• thrombophilia;
  • factor V;
  • protein C;
  • thrombosis;
  • coagulation

The factor V (FV) Arg 506 to Gln mutation is the most common abnormality observed in familial thrombophilia. Many studies have shown that its clinical expression differs among families and among carriers. Some thrombotic patients carry an additional genetic risk factor such as protein C, protein S or antithrombin deficiency. We sought to identify other genetic risk factors potentially favouring expression of the thrombotic phenotype in 370 members of 43 families with the FV Arg 506 to Gln mutation.
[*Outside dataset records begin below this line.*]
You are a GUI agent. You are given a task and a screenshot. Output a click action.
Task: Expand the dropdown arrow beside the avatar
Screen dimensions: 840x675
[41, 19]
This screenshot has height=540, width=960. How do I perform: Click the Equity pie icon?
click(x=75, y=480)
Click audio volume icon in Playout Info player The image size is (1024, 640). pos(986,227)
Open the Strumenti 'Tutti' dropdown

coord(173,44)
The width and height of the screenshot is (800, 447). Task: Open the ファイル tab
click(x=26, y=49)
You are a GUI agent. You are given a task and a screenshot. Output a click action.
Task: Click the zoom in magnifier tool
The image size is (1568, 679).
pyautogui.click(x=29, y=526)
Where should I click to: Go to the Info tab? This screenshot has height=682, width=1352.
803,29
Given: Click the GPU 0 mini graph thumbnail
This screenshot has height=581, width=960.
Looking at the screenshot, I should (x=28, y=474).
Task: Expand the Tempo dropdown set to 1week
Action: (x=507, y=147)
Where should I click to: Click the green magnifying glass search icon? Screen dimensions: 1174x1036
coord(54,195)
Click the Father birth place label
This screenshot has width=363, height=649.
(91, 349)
We analysed three candidate polymorphisms in genes involved in the PC anticoagulant pathway, consisting of two polymorphic sites in the 5′ non-transcribed region of the PC gene, −1654 C/T and −1641 A/G, with three known combinations (TA, CA and CG) that influence the protein C plasma level; one polymorphic site (4070 A/G) in exon 13 of the FV gene, which influences the plasma factor V concentration, and one polymorphic site (677 C/T) in the methylenetetrahydrofolate reductase gene, which is often associated with moderate hyperhomocysteinaemia. The distribution of these different polymorphisms was similar in patients with a history of thrombosis and those who remained asymptomatic, ruling out the possibility that each of these polymorphisms alone can play a role in the onset of thrombosis in carriers of the FV Arg 506 to Gln mutation.